- **Objectif**:
Recopiez telles quelles toutes les lignes de la liste ci-dessous, s'il vous plaît, en laissant les images de côté.

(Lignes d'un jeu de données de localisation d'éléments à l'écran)
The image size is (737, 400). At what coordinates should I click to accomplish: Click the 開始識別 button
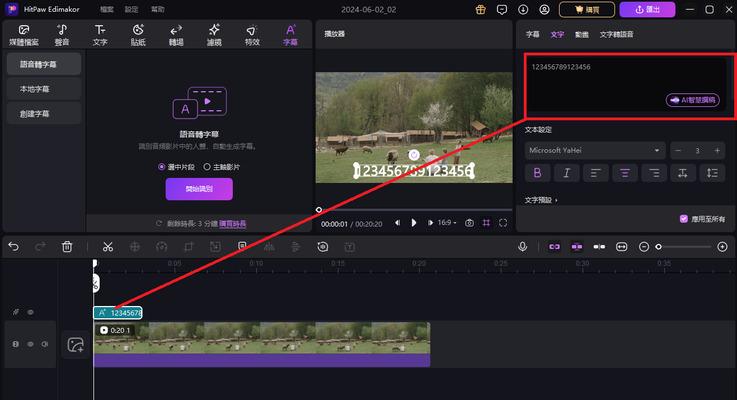click(x=199, y=189)
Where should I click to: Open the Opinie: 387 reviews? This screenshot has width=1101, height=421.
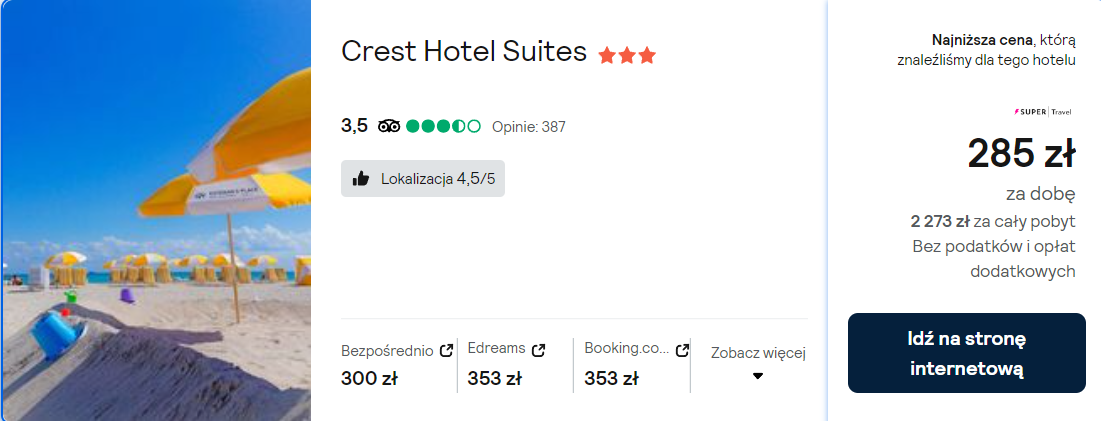529,126
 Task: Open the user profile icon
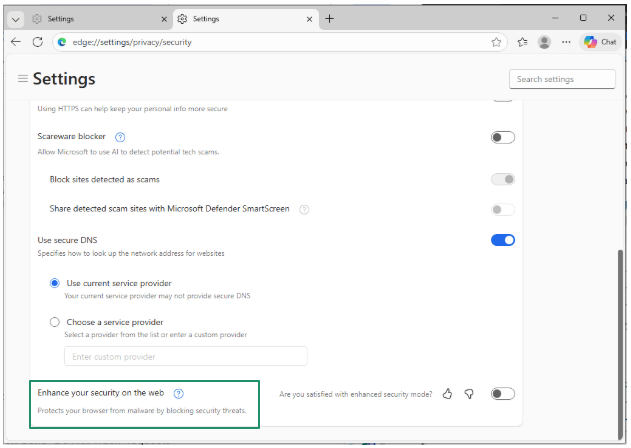(x=544, y=42)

- **Réponse**:
The image size is (737, 400). At what coordinates should I click to accomplish: Click the 開始識別 button
click(x=199, y=189)
Where should I click to: Open the Opinie: 387 reviews? This screenshot has width=1101, height=421.
529,126
 Task: Open the user profile icon
(x=544, y=42)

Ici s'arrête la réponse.